▶ [DESCRIPTION OF THE TASK]
What is the number of lines in these records that hold the word "accomplish"? Reply with that number alone.

▶ [GIVEN DATA]
#####
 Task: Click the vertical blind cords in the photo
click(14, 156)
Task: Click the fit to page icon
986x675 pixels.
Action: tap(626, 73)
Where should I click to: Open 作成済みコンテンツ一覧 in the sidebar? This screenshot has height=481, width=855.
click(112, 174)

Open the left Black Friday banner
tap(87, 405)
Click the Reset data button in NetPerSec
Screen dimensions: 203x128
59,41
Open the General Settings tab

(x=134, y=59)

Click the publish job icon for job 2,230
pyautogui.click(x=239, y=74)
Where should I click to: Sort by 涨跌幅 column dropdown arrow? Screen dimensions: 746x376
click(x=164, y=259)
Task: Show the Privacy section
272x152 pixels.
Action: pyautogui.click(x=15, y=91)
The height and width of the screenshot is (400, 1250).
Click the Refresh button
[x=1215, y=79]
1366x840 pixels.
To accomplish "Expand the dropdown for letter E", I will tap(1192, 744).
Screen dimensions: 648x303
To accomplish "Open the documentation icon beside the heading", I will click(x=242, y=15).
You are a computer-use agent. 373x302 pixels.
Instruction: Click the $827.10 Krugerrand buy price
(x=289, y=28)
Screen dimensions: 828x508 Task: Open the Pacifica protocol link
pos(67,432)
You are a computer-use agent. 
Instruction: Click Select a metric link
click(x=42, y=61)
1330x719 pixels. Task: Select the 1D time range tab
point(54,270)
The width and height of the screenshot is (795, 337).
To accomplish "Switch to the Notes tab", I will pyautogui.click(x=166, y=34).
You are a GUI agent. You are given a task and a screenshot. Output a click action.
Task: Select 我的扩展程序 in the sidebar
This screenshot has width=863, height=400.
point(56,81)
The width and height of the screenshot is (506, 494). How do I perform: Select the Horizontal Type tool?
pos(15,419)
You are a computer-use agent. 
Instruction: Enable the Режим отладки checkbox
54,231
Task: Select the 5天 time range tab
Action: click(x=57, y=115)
#####
▶ [REPLY TO THE TASK]
3